The first Board of Education meeting on a proposed $44.87 million budget for the 2013-14 school year brought out no members of the public, a change from previous years.

Perhaps one way to judge Superintendent Jerome Belair’s tenure in Waterford is by the attendance at Board of Education budget meetings.

In 2011, after just one month on the job, Belair proposed a $42.99 million budget for the 2011-12 school year, a 3 percent increase from the year before, that cut more than 20 positions in the district and eliminated a variety of programs. Hundreds of residents came to budget meetings to voice their disappointment with the cuts and the budget itself.

In 2012, Belair proposed a $44.2 million budget for the 2012-13 school year, another 3 percent increase.
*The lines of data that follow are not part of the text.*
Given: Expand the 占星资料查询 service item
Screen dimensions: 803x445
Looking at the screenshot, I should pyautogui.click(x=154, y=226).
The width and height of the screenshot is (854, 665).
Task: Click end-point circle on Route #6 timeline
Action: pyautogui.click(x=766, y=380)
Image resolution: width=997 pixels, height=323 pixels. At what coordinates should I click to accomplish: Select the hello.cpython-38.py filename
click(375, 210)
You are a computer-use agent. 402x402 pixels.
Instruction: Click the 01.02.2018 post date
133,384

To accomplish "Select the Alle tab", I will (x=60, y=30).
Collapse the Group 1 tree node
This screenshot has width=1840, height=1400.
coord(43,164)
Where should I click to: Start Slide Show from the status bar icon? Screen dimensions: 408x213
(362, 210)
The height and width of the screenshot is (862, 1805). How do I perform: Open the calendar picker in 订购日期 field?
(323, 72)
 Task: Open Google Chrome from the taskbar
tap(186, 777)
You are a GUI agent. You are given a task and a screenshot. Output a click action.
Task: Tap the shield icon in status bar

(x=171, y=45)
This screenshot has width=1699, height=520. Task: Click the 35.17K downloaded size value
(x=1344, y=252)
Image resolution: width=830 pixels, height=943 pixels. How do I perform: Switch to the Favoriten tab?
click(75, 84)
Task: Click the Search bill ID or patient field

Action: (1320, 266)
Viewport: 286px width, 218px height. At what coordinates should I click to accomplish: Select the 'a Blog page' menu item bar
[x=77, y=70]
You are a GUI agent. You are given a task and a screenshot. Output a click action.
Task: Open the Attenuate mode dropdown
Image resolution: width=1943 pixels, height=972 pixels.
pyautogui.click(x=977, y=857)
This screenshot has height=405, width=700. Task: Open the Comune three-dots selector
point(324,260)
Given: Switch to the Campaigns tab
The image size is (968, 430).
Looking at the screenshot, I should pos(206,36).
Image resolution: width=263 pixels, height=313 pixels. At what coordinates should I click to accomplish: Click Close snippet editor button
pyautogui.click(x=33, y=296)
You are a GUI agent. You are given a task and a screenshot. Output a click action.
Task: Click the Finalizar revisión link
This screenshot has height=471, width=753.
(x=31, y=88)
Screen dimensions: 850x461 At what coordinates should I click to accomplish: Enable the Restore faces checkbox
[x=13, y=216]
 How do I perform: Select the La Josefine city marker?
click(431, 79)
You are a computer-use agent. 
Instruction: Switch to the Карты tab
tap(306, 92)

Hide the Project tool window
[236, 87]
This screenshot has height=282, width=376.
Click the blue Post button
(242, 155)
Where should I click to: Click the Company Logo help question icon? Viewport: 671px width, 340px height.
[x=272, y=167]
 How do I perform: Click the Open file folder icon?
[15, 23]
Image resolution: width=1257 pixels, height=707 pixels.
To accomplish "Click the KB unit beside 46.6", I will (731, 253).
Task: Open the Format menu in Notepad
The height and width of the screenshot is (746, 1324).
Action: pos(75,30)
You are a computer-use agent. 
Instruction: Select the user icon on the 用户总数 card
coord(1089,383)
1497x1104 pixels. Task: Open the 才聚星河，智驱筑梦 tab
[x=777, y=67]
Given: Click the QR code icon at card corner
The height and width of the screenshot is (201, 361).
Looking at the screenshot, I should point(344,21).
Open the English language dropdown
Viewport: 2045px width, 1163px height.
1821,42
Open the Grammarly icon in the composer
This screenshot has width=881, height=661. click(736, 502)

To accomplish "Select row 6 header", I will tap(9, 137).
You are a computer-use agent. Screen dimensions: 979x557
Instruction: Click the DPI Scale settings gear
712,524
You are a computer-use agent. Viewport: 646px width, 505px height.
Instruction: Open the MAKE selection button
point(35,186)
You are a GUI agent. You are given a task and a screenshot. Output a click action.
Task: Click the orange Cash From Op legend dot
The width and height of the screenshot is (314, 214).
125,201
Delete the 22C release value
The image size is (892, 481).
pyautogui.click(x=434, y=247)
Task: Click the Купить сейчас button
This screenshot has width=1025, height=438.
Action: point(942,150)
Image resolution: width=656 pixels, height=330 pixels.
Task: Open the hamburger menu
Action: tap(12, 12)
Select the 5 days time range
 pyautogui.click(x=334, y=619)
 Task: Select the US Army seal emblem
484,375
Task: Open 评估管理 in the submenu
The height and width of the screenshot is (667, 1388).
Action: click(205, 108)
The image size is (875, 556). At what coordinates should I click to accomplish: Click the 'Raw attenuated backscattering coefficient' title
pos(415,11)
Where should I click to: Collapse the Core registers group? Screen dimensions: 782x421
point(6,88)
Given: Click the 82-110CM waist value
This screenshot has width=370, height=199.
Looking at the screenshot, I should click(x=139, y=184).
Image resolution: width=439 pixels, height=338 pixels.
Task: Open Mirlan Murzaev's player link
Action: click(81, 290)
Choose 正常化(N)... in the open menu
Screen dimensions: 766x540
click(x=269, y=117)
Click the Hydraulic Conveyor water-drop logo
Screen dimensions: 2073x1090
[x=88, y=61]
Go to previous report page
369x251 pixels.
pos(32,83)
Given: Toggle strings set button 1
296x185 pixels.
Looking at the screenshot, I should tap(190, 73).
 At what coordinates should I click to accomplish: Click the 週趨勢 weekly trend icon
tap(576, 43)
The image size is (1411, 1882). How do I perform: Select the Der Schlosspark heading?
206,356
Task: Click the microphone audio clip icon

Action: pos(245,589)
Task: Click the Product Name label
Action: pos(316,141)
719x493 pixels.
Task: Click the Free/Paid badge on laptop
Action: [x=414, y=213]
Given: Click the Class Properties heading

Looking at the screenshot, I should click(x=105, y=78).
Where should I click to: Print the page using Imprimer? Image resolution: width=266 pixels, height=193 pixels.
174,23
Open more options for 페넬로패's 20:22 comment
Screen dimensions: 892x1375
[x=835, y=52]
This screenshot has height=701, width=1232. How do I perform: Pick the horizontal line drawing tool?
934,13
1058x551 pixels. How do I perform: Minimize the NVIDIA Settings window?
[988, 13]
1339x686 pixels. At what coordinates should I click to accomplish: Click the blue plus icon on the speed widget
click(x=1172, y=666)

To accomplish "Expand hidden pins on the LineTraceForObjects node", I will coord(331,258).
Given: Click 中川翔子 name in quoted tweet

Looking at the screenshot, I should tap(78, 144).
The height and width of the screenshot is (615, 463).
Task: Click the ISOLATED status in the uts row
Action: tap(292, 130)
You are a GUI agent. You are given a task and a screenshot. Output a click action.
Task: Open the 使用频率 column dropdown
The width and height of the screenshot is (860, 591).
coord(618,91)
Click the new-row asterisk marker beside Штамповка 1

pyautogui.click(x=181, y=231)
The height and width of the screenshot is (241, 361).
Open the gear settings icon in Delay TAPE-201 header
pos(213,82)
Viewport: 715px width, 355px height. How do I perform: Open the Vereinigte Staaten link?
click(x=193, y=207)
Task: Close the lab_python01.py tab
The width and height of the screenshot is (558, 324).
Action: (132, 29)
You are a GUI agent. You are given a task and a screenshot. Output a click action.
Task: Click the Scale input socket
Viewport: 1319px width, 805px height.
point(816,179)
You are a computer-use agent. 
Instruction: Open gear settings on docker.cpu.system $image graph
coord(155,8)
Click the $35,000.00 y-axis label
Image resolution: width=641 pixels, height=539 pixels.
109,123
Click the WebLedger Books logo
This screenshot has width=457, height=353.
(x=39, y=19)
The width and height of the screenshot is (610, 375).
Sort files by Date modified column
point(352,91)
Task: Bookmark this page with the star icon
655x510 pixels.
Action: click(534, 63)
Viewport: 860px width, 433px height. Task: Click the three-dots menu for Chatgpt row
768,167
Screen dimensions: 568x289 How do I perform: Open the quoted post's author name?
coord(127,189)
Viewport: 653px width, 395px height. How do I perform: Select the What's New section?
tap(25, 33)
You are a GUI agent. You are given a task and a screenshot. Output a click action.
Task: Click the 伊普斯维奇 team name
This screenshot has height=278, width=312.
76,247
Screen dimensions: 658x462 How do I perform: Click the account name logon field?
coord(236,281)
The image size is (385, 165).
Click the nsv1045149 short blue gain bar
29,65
Many elected officials went to Board of Education’s budget meetings, although almost no members of the public attended. While the complaints were far less, the group did successfully lobby to bring back freshmen sports.

On Thursday, Belair proposed a $44.87 million budget for the 2013-14 school year, a 1.5 percent increase from this year, at a Board of Education meeting that was open to the public. Yet only a sprinkle of elected officials attended, and with the exception of one former elected official, no one from the public went. And there were no outright complaints.

“We are staying the course,” Belair said. “We are on a trajection to do great things in this school district.”

The meeting provided little news. Belair and his staff explained his $44.87 million proposal (which is fully detailed here). The Board of Education asked informational questions throughout the meeting and some additional informational questions were asked by elected officials at the end of the meeting, but there were no outright complaints.

The Board of Education will hold its next budget workshop on January 17th. Then, on January 24th, the board will take final action on the budget and submit it to the Board of Finance for approval.

John Sheehan January 11, 2013 at 03:17 PM
In fairness to both the BOE and the elected officials attending the meeting, it was the first time they were able to look at the budget and there was no time to study it to be able to form any detailed questions. There is a reason that the BOF likes to get budget backup material a month ahead of the meetings - it provides time to read, study, research, and then formulate questions to insure that the budget presented is the best possible for the particular time. Without that study time, there is no ability to formulate detailed questions about a budget. These workshops are a good first step and, of course, since the administration has built the budget, they are familar with it and able to make a facile presentation that makes the budget look like the best and only solution. This is just the first step in the process. Although the budget appears to be satisfactory at first glance, only a look at the details provided in the backup material will confirm that first impression.